Determine how many lines in the material below contain the word "Home", and give that number without comment.

(INPUT RECORDS)
* * * *
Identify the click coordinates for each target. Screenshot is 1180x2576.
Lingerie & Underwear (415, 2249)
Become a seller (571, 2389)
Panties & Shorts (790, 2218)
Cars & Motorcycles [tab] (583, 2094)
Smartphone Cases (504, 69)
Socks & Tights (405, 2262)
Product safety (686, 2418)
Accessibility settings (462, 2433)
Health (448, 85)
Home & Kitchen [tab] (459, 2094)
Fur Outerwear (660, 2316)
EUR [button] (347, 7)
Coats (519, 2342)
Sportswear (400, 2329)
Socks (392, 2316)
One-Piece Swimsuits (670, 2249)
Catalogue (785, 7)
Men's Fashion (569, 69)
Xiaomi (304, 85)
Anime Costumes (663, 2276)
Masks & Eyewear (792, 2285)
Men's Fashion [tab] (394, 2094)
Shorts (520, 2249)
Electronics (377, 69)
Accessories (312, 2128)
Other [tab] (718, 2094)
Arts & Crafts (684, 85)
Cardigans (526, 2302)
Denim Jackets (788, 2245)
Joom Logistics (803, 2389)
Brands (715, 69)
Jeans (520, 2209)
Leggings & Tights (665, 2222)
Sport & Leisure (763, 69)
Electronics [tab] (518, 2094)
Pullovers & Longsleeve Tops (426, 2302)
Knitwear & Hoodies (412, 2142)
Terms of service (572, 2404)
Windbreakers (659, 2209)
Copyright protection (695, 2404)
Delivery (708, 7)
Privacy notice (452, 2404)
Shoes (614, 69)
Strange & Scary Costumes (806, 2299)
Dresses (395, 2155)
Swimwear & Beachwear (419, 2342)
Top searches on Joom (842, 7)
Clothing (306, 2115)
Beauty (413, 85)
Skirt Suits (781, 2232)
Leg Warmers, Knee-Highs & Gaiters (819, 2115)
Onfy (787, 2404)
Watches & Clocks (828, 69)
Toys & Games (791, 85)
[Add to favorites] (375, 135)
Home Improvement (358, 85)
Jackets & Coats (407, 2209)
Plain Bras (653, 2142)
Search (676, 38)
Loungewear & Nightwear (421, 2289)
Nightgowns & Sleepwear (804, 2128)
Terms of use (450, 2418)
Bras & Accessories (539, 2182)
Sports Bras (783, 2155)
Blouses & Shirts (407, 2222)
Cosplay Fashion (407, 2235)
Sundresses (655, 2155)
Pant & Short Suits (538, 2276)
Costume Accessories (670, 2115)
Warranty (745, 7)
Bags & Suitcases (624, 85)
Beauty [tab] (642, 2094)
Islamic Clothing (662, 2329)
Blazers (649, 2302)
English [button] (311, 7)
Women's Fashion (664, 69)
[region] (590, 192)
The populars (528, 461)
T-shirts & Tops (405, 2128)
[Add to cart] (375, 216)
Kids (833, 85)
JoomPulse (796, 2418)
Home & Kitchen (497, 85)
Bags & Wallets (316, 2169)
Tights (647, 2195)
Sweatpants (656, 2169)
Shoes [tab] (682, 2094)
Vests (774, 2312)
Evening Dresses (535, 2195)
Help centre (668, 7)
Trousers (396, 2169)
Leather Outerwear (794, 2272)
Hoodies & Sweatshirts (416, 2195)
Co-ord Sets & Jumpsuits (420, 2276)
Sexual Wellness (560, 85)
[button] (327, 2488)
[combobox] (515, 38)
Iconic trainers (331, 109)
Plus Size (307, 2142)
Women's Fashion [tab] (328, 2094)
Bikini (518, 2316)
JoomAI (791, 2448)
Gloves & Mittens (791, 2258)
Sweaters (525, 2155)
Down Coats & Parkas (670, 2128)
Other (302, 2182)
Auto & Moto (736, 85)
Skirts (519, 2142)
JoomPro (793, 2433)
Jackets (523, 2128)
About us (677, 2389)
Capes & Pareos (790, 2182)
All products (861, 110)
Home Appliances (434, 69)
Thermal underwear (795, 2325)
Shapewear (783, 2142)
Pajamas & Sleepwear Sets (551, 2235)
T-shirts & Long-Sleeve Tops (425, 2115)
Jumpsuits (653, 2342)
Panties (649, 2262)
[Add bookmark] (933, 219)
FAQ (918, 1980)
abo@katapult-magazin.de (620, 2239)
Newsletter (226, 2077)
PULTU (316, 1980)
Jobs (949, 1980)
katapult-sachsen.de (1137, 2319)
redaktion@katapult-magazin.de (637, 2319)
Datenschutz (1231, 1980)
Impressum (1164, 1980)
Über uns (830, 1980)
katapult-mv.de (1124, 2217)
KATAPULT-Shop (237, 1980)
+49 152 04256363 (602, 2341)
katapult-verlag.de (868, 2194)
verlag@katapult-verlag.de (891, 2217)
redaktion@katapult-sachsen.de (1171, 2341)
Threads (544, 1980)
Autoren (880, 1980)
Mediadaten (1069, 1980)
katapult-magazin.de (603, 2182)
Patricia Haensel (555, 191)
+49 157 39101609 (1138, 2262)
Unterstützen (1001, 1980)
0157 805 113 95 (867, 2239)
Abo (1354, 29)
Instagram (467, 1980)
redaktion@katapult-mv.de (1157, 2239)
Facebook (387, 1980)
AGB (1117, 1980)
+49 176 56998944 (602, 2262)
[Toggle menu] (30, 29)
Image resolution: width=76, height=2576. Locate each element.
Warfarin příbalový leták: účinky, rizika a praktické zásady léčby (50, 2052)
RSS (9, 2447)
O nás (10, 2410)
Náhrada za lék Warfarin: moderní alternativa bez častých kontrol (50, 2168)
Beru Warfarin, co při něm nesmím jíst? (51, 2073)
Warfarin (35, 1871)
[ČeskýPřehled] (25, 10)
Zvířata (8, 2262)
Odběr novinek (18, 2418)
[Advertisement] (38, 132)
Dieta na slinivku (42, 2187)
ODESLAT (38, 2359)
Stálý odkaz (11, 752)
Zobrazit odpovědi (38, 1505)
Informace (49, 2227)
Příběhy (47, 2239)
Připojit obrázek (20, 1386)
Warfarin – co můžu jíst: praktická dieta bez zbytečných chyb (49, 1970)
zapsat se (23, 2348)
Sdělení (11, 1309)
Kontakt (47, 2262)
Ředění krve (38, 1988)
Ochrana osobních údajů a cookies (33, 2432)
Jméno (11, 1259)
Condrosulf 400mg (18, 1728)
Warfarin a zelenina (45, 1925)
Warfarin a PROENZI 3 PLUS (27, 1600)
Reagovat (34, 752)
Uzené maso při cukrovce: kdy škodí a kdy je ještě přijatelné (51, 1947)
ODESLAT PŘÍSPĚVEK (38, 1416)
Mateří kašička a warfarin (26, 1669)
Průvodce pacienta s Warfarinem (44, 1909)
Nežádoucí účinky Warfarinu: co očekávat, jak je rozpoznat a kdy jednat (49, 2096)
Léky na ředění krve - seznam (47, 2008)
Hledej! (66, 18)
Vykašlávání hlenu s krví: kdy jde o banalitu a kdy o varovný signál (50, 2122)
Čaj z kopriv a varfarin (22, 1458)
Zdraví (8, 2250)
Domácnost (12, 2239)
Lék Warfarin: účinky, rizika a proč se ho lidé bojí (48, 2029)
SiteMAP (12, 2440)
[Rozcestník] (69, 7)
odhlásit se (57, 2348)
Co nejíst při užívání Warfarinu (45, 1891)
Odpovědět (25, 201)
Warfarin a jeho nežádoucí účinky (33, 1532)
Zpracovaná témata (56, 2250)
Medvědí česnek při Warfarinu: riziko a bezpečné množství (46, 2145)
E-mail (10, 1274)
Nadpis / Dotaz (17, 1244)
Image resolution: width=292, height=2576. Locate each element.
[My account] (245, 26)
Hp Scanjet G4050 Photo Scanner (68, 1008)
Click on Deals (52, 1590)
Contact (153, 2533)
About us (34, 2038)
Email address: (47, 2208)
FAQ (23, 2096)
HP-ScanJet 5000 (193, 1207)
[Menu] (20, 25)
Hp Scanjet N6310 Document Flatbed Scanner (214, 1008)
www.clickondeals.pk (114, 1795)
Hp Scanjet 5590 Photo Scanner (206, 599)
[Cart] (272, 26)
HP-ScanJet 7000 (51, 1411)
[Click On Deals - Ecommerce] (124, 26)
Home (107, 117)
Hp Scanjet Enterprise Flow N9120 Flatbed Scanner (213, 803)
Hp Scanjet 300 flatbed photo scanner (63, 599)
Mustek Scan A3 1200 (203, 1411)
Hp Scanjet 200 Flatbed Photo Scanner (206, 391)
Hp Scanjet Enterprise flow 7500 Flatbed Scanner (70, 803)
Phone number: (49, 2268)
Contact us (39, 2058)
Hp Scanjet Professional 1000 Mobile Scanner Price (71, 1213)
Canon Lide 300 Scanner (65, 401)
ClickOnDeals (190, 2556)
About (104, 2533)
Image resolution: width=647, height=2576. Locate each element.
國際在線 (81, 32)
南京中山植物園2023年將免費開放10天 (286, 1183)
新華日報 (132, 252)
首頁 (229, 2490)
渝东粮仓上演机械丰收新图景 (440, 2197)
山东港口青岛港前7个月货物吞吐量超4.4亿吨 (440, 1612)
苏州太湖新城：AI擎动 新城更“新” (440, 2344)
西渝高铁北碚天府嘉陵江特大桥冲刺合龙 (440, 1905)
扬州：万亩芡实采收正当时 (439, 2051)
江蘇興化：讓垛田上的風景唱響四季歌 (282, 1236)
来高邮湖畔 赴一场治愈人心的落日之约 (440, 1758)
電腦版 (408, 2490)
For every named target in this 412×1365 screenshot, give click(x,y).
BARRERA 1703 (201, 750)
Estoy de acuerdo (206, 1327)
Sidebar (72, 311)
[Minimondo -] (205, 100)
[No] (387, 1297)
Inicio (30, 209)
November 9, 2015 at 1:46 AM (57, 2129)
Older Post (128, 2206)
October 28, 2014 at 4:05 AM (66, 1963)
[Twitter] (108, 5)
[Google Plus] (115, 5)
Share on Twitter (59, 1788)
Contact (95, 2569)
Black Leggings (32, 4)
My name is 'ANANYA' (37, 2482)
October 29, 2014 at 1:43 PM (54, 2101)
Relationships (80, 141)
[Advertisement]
* * * *
(COMPLETED TASK) 5